> Text extract
···

Several things about Vicksburg and the National Military Park there should be pointed out from the map above: Notice there is NO Interstate highway - the main route is U. S. 80 which crosses the Mississippi River on the single combined road/rail bridge, turns left (north) on Washington Street into downtown Vicksburg, then right (east) onto Clay Street before continuing out of town through the NMP and on towards Jackson. At this time several other local streets and roads intersected the park land which completely encircled the city itself. The tour was suggested to begin at the park Administration Office and Museum and from there followed Confederate Avenue north to Fort Hill and the National Cemetery, then east and south along Union Avenue, again crossing U.S. 80 before rejoining Confederate Avenue south back to the Mississippi River; that is roughly the way this virtual "tour" will also proceed. Note also that there are no real tour stops indicated on the map; numbers coincide instead with the various state monuments and observation towers.
This souvenir postcard folder provides some information about Vicksburg and the park:
Part I - Vicksburg National Military Park - Confederate Avenue
ENTRANCE TO VICKSBURG NATIONAL MILITARY PARK This marble archway originally spanned Clay Street/U.S. 80 but was erected in horse-and-buggy or at best Model "T" days and has long since been moved into the park across Union Avenue where it now marks the beginning of the current rerouted auto tour.

···

> Given data

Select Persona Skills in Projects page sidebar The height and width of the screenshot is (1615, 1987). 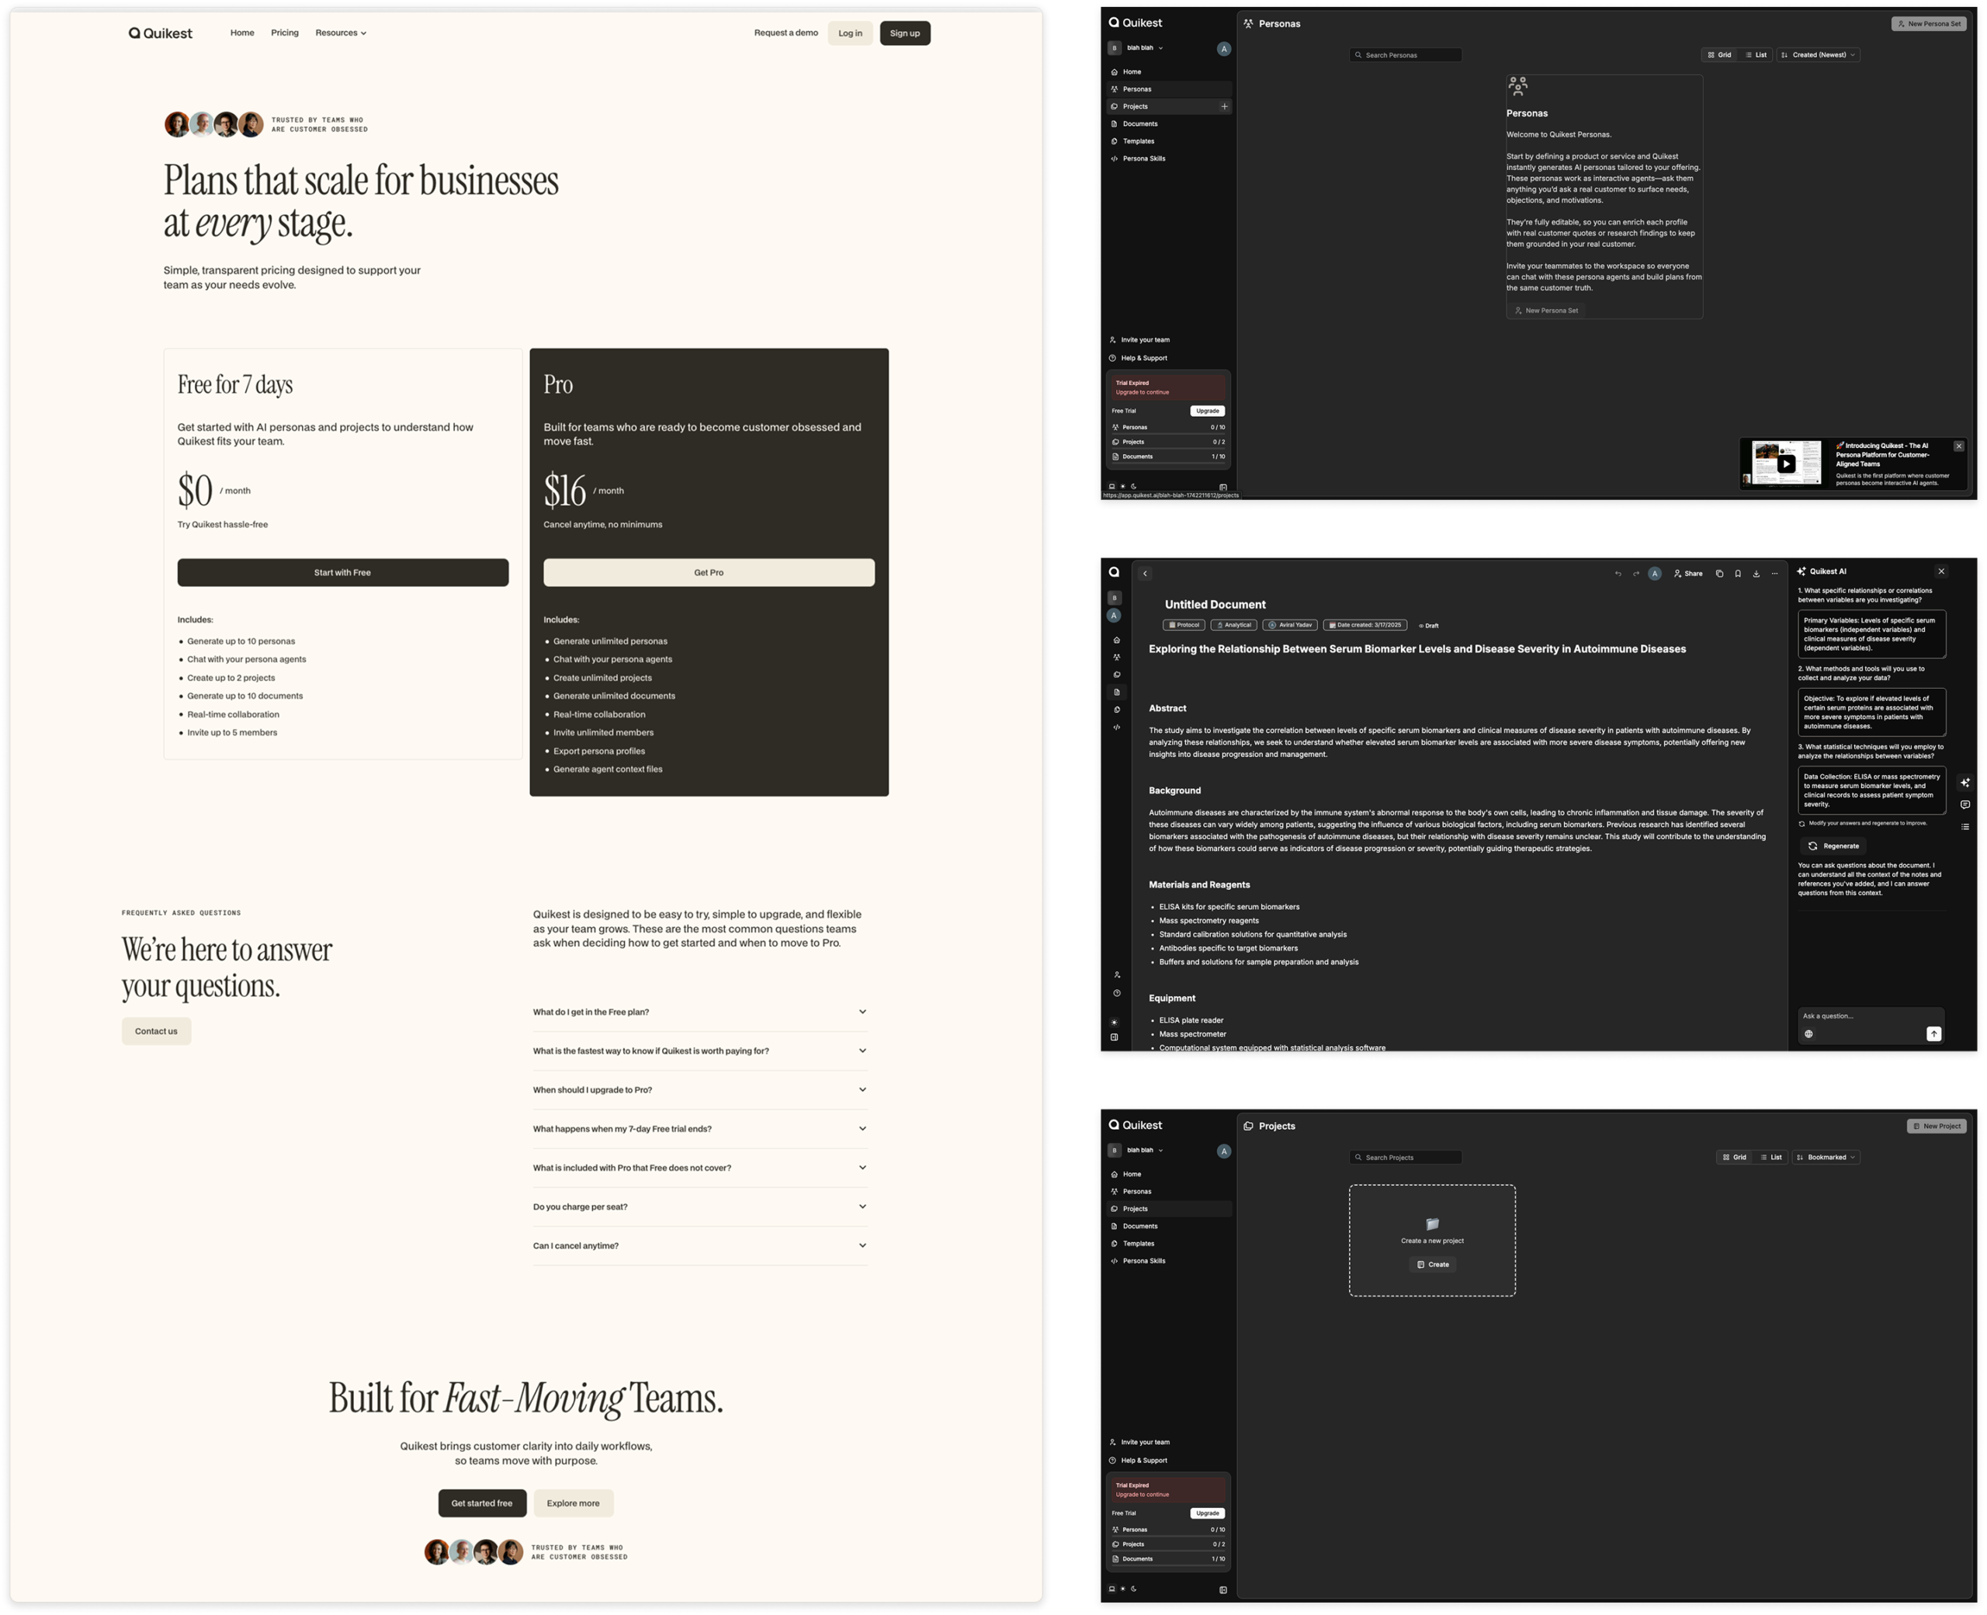[1144, 1261]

···

> Problem requirements
Could you quote, word for word, the passage of the Vicksburg park tour text above between "This souvenir postcard" and "rerouted auto tour.", inclusive?

> Final answer
This souvenir postcard folder provides some information about Vicksburg and the park:
Part I - Vicksburg National Military Park - Confederate Avenue
ENTRANCE TO VICKSBURG NATIONAL MILITARY PARK This marble archway originally spanned Clay Street/U.S. 80 but was erected in horse-and-buggy or at best Model "T" days and has long since been moved into the park across Union Avenue where it now marks the beginning of the current rerouted auto tour.